In Bible study on the Book of Exodus, our lecturer said the Ark of the Covenant was a “portable Eden”. It was where God chose to dwell among His people on earth.  Placed in the Holy of Holies inside the Tabernacle, God recreated Eden in a golden box so He could travel with His believers and be in covenant with them.  Once the temple in Jerusalem was built, God dwelled there, in the midst of the land He’d promised them. It became “Eden.”

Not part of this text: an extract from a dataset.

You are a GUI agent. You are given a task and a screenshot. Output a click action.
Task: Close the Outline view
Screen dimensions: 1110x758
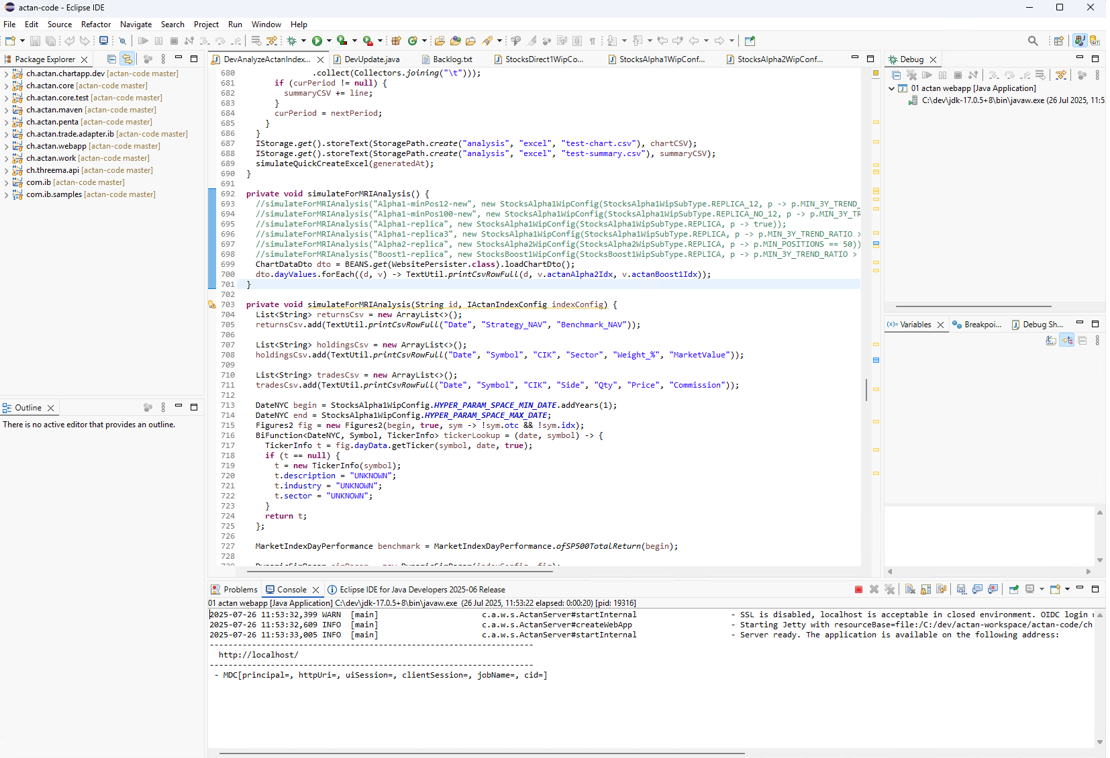click(51, 408)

That sent a flutter through my chest. Why? Paul told the Corinthians that their bodies were the temple since the one in Jerusalem had been destroyed. It has never been rebuilt, by the way. Not that it needs to be because God now dwells in the hearts of believers. “Don’t you know that you yourselves are God’s temple and that God’s Spirit dwells in your midst?” (1Corinthains 3:16).

That makes you and me portable Edens!

In Eden, there was love, goodness, peace, calmness, and serenity.  Mankind freely communed with God. They shared time and space. Sin was an outsider.

Eden is not a lost world. It still exists. The peace that passes all understanding still resides there like a gorgeous flower that is always in bloom. Faith, trust, and compassion flourish in lush fullness. This wondrous place now travels with us wherever we go in this un-Eden-like world. It is our “go to” spot whenever we need it. Better than comfy pants or chocolate.

So, if this portable Eden is always with us, and thus God is, why are we not more serene and content?  Why aren’t our lives centered more in Christ?

And…If our hearts contain that marvelous, fruitful place called paradise, why do we try to bring the seeds of worry, strife, anger, and bitterness through the garden gate? Those need to stay outside. We don’t need to haul them inside to dwell where only God should.

Where can we find God today? He is in Eden, a heartbeat away.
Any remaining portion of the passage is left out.